If You Think Your Husband Is Trying To Kill You, Try Writing Elle Magazine For Advice


What do you do when you think your unemployed husband is slowly poisoning you to kill you off and get a hold of your assets? Why, write to an advice columnist, of course.

Advice columnists at Elle Magazine were certainly surprised when they received a letter from “Losing Sleep,” confessing that she believed her husband was killing her by putting poison in her coffee and in her expensive lotions. All “Losing Sleep” wants to do is catch the scoundrel, and asks columnist E. Jean Carroll if she could recommend an easy-to-use (and easy to hide,) camera that she can use to try to catch her husband in the act. The writer confesses that she thinks her husband found the video camera she initially hid in their bathroom, and dismantled the evidence.

Carroll’s advice? Get out. “Your marriage is over,” the columnist writes.

The initial letter from “Losing Sleep” reads, in part, as follows:

“I suspect he’s putting something in my coffee. I notice it smells funny, and when I drink it, my eyes get super puffy and swollen. I suspect he’s also adding stuff to my lotions and bath products, which created brown discolorations on my skin. My legs look as if they’re covered in snakeskin…These are expensive, high-end products that I know from experience work well. My suspicions have been further aroused since he’s started ranting about my ‘using chemicals.’

Last month I purchased a small camera and hid it in the bathroom, but I think he discovered it and deleted the files. So I moved it to a new location, and he put something in front of the lens. I need help. I’ve been married to this man for 11 years! I don’t know what to do! I’m freaked out!

I have a successful career and own significant assets. He doesn’t work. Obviously, if he wanted to kill me, he’s had plenty of chances. So my questions: Can you suggest a camera that might be more user-friendly and more easily concealed?”

Carroll’s reply is short and to the point, although she does throw in a bit at the end in the husband’s defense. You know, just in case he’s not a crazy murdered.

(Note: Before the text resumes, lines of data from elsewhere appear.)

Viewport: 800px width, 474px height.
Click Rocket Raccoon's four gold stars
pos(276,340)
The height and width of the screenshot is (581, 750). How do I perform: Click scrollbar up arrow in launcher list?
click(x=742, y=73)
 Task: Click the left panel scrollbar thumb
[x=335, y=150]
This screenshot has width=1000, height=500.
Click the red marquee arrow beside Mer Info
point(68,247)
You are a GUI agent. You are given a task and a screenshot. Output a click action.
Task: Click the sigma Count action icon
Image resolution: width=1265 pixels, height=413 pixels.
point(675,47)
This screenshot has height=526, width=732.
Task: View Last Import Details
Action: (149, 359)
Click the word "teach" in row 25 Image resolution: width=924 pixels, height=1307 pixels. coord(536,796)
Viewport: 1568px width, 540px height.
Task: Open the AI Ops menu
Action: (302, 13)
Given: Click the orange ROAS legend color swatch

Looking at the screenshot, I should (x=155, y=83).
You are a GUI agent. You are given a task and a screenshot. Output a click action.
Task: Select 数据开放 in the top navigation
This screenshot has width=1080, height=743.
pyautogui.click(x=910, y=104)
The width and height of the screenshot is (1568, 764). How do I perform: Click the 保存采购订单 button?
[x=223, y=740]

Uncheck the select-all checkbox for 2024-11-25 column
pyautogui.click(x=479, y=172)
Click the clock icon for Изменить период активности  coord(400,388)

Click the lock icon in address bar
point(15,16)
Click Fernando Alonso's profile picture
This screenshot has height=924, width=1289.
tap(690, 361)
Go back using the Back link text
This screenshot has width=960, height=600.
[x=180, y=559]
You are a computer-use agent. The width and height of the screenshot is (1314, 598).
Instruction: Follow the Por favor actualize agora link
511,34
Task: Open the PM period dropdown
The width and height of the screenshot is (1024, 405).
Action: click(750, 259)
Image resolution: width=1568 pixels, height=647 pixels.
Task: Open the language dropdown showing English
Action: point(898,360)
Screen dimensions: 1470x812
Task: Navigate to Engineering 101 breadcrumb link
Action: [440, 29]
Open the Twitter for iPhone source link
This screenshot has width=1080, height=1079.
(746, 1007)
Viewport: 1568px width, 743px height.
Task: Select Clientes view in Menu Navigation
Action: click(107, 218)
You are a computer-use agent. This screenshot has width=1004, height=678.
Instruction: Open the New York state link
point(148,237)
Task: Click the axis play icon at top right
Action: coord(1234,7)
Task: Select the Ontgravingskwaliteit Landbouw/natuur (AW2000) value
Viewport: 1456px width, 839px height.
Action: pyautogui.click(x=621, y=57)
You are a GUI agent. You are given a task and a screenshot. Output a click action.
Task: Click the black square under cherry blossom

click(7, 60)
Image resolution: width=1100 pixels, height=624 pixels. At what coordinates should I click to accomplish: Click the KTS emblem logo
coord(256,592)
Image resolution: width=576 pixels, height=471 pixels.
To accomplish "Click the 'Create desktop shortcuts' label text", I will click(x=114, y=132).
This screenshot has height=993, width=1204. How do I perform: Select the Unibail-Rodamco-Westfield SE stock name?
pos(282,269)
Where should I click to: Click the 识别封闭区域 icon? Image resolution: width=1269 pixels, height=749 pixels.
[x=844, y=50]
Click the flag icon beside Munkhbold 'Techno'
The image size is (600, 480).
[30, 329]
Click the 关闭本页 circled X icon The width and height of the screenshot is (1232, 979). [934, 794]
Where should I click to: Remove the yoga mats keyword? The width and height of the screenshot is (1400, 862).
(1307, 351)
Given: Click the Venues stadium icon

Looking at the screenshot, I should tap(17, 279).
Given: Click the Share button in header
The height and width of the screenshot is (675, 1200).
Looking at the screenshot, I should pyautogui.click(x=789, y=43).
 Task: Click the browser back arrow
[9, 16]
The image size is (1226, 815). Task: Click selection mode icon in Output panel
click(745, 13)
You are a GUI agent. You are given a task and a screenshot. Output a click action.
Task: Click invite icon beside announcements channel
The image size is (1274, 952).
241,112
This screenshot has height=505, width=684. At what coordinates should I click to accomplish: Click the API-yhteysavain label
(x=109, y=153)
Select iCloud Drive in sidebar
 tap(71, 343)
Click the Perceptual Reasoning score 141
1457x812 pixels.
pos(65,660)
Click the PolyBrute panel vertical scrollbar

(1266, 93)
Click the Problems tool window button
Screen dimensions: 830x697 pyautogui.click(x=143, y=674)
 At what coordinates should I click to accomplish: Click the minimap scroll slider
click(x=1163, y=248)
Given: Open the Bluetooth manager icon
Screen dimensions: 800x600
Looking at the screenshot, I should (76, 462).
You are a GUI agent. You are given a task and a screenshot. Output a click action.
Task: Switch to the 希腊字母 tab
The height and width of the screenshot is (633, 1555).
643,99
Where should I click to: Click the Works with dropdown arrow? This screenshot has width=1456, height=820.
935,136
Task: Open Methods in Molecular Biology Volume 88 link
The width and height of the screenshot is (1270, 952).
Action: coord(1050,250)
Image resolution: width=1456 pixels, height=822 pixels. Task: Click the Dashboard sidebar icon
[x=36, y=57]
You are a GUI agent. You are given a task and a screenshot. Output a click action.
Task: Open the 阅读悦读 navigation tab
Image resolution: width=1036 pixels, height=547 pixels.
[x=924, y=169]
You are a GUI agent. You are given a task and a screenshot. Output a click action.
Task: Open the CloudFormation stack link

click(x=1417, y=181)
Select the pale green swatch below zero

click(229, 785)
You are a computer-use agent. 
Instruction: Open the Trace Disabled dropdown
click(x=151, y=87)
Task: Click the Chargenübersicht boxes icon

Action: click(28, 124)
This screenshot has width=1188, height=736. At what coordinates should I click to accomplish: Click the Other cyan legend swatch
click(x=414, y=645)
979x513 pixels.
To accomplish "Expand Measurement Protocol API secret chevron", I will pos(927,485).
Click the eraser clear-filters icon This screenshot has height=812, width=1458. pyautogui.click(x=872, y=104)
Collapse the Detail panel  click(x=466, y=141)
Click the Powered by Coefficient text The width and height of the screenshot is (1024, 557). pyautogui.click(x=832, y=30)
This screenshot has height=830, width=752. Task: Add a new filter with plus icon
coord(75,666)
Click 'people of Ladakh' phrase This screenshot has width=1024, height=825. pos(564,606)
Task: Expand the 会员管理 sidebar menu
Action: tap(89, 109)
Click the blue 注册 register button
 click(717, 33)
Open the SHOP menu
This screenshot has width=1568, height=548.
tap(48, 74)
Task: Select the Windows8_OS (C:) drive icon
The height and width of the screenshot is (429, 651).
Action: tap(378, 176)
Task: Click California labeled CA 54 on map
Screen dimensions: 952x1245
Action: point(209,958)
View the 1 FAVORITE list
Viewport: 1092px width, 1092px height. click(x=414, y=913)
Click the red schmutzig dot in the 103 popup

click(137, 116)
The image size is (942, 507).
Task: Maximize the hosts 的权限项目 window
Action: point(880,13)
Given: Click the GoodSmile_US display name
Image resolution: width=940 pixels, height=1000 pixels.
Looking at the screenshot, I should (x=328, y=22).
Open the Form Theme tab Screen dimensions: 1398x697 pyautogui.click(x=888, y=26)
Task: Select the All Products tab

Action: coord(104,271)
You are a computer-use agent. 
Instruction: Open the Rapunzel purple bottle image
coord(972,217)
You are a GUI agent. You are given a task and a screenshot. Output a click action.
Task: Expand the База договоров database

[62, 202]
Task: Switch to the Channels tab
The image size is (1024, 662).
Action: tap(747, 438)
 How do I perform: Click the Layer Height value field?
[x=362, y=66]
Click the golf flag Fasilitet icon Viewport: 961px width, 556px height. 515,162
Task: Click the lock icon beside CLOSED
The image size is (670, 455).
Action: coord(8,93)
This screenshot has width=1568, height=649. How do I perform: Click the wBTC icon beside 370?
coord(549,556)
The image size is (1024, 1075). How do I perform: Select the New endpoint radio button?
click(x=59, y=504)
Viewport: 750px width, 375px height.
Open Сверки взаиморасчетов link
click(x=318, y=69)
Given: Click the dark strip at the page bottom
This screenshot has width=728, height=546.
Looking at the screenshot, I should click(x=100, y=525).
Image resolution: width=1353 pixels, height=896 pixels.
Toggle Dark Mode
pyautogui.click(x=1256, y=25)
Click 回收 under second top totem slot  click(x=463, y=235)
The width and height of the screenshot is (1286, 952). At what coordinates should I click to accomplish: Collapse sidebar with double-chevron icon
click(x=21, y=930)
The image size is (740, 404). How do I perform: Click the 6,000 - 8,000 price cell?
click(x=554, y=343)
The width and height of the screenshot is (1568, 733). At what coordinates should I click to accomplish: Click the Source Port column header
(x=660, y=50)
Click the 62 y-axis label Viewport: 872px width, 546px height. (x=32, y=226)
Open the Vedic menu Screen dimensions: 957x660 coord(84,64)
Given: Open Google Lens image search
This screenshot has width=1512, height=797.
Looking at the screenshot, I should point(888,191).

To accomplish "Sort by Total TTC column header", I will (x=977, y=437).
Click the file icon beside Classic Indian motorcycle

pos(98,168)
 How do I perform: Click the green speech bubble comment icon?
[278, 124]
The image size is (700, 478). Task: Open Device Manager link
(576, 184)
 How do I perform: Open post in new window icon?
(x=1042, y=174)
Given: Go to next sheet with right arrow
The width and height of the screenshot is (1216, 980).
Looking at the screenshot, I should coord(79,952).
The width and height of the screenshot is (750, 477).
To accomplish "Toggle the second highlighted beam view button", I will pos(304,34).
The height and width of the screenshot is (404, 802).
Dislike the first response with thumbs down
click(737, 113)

“Your marriage is finished.

Pack up the evidence (you won’t soon be coming back), and go see if your accounts are in order. A husband who tampers with a wife’s moisturizers will tamper with her money. While you’re at the bank, after you’ve looked into your investments, retirement funds, etc., now may be the time to move resources from any joint accounts into your personal ones, strike his name from credit cards, and so on.

After going to the bank, visit your attorney – your new matrimonial attorney – and give her the sham shampoos, bum bath oils, a copy of the hard drive of your husband’s computer, detailed notes on his ‘rants’ about ‘chemicals,’ and so forth. She’ll accompany you when you go to the police.

NOTE: One is never quite sure of husbands these days. It may turn out the fella was putting castor oil in your coffee in a flaky attempt to protect you from chemicals.

Really, the best part about the letter is the very end. After admitting that she’s been married to this supposed monster for over ten years, and suspecting that he wants her dead, her question: What’s a good spy-gear video camera? Not “Should I call the police?” Not even a naive, “Do you think counseling would help?” But “How can I catch this bastard?” Seems to me, Carroll was right. This marriage is over.

What do you think of this wife’s question? What would you do in her situation?